▸ **Textblock**
-*-*-

Als Mediziner in der Berater-Branche

Immer mehr Ärzte entschließen sich zu eher fachfremden Berufen und arbeiten beispielsweise in der Berater-Branche. Aber wie hat man sich den Berufsalltag des Beraters genau vorzustellen? Und bieten solche Jobs für Mediziner überhaupt eine realistische Alternative zu Kittel und Reflexhammer? Mit diesen Fragen im Hinterkopf sprach Annika Simon mit Dr. med. Tibor Friedrich von der Boston Consulting Group (BCG).

Herr Dr. Friedrich, Sie haben Medizin studiert, arbeiten aber schon seit längerer Zeit nicht mehr im klinischen Bereich, sondern in der Unternehmensberatung bei BCG. Wie sind Sie mit dieser Branche in Berührung gekommen?

Dr. Tibor Friedrich: Gegen Ende meines Studiums habe ich angefangen, nach Alternativen zum Arztberuf zu suchen. Durch einen Zeitungsartikel wurde ich damals zufällig auf den Beruf des Unternehmensberaters aufmerksam. Dabei faszinierte mich vor allem die Abwechslung, die die Beratertätigkeit mit sich bringt.

Am Ende der experimentellen Phase meiner Doktorarbeit hatte ich noch drei Monate Zeit, bevor mein Praktisches Jahr anfing, und ich entschloss mich, den Job des Unternehmensberaters einfach einmal zu testen. Ich bewarb mich um einen Praktikumsplatz bei The Boston Consulting Group (BCG) und erhielt nach einem relativ aufwendigen Auswahlverfahren die Möglichkeit, für drei Monate als "Visiting Associate", wie die Praktikanten bei BCG heißen, in die Welt des Consultings einzutauchen.

Mit meinem Team - einem Betriebswirt, einem Chemiker und einem weiteren Mediziner - begleitete ich ein Biotech-Unternehmen bei der Optimierung seines Research-Portfolios. Während dieses Projekts stellte ich fest, dass keineswegs nur Wirtschaftswissenschaftler als Consultant arbeiten können, sondern dass gerade der Mix verschiedener beruflicher Hintergründe zu besseren Beratungsergebnissen führt. Ich hatte das Gefühl, auch als Mediziner einen wichtigen Beitrag zum Projekterfolg zu leisten.

Am Ende des Praktikums bekam ich dann von BCG ein Jobangebot. Natürlich war es keine leichte Entscheidung, Arztkittel und Stethoskop gegen Anzug und Laptop einzutauschen. Daher habe ich zunächst doch mit dem Arzt im Praktikum* angefangen. Nach ein paar Monaten war ich dann aber überzeugt, dass mir der Beraterberuf bessere Entfaltungsmöglichkeiten bot - und so bin ich 2003 bei BCG voll eingestiegen.

Wie sieht der Alltag als Berater bei BCG aus? Können Sie einen beispielhaften Tagesablauf beschreiben?

-*-*-

Extrahierte Dateneinträge
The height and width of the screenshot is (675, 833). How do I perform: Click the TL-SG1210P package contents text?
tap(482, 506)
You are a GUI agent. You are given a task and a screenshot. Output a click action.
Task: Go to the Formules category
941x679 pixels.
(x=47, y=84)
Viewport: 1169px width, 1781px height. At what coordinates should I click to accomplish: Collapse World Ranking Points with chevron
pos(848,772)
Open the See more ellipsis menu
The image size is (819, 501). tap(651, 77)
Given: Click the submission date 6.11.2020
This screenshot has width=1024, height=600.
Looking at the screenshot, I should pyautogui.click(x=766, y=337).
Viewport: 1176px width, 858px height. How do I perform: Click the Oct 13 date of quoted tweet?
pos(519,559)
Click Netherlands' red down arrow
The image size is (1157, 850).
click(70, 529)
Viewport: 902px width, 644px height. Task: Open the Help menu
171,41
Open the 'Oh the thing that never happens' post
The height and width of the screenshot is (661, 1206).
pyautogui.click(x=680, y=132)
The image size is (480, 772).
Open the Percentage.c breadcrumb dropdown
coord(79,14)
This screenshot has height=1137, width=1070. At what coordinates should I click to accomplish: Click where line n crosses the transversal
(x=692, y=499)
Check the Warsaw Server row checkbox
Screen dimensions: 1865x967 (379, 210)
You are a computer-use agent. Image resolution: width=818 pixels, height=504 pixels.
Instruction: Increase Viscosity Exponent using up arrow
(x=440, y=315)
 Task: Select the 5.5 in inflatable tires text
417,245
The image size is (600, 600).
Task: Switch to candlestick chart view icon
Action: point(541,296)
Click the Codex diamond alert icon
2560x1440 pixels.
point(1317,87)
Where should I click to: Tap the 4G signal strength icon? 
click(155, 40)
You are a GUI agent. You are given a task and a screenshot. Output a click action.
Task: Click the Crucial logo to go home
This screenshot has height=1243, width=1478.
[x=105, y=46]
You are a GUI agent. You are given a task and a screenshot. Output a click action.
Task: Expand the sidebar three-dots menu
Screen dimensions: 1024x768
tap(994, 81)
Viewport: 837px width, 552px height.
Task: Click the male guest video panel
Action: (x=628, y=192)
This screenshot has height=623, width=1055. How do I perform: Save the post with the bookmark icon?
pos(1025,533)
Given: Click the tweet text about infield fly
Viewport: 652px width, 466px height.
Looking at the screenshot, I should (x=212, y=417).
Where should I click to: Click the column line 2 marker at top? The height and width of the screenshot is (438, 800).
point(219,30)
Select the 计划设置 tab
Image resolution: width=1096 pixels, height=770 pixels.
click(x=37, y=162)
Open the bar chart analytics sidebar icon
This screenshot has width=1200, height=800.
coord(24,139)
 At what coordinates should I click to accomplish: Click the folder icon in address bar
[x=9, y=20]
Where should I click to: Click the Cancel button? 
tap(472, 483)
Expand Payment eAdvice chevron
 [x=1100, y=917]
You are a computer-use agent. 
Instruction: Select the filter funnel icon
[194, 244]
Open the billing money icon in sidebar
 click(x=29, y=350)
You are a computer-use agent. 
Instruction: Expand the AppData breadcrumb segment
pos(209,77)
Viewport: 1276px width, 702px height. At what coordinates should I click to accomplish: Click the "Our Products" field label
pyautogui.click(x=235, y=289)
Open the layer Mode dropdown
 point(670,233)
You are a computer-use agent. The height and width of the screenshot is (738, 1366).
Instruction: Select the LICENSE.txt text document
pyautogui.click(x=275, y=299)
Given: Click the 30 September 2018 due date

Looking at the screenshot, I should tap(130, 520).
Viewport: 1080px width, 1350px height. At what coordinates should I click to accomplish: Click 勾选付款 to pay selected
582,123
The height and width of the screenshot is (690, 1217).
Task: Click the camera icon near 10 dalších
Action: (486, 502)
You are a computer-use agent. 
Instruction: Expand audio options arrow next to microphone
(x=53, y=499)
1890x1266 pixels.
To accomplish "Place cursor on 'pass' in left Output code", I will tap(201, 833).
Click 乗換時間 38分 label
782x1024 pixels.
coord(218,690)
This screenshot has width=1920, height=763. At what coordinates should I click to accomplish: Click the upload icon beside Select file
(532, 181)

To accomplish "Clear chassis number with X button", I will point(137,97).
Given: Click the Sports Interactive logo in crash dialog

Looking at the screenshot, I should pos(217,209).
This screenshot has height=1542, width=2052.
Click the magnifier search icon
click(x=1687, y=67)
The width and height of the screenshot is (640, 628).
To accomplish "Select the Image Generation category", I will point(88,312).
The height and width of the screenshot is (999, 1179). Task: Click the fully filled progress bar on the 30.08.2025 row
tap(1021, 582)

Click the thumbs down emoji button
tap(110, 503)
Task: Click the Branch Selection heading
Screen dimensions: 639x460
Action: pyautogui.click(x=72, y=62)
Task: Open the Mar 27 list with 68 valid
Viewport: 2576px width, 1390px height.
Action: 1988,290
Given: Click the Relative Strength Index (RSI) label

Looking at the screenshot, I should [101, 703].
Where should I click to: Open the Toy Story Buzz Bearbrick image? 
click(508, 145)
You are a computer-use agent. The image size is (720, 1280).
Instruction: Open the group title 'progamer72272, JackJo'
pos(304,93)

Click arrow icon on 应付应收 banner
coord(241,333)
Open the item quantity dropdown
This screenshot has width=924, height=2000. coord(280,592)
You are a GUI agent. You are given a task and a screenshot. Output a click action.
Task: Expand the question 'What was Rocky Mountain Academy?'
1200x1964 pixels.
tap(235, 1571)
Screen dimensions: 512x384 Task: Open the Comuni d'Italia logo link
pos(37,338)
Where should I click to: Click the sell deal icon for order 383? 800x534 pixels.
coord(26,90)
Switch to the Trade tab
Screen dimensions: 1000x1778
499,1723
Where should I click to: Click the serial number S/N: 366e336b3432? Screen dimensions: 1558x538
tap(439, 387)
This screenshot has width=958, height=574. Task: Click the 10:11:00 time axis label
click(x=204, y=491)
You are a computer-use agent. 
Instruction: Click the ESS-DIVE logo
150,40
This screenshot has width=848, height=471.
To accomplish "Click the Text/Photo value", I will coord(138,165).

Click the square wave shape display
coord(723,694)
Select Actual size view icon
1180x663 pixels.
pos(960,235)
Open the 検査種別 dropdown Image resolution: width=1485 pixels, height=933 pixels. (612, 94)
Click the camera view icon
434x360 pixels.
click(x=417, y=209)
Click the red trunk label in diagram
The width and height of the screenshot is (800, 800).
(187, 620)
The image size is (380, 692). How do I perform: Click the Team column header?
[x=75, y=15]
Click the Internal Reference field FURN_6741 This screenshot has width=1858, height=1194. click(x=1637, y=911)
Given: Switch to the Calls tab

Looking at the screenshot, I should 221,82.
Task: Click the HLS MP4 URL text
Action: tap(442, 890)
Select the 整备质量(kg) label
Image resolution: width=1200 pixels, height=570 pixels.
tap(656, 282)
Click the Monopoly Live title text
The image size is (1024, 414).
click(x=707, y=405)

-*-*-

▸ **Fragen zum Material**
- A) Geben Sie an, in welchem Jahr Dr. Tibor Friedrich laut dem Text über Mediziner in der Berater-Branche voll bei BCG eingestiegen ist.
- B) Setzen Sie den Text über Mediziner in der Berater-Branche nach seinem letzten Satz fort.
Die Dateneinträge werden nicht benötigt.

▸ **Ergebnisse der Aufgaben**
- A) 2003

- B)
Einen typischen Tagesablauf gibt es eigentlich nicht, da jedes Projekt anders ist: ein neuer Kunde, ein neues Team, eine neue Aufgabenstellung. Aber es gibt natürlich einige typische Abläufe: Montagmorgen reise ich in der Regel zu meinem Kunden und arbeite an den folgenden Tagen vor Ort - Donnerstagabend geht es wieder nach Hause. Freitags bin ich dann im BCG-Büro. Die Aufgaben sind sehr facettenreich: Wir erstellen beispielsweise Analysen, diskutieren mögliche Lösungsansätze im Team, bereiten die Ergebnisse auf und besprechen unsere Vorschläge mit den Kundenmitarbeitern. Routine gibt es bei uns nicht - stattdessen ist viel Flexibilität gefragt.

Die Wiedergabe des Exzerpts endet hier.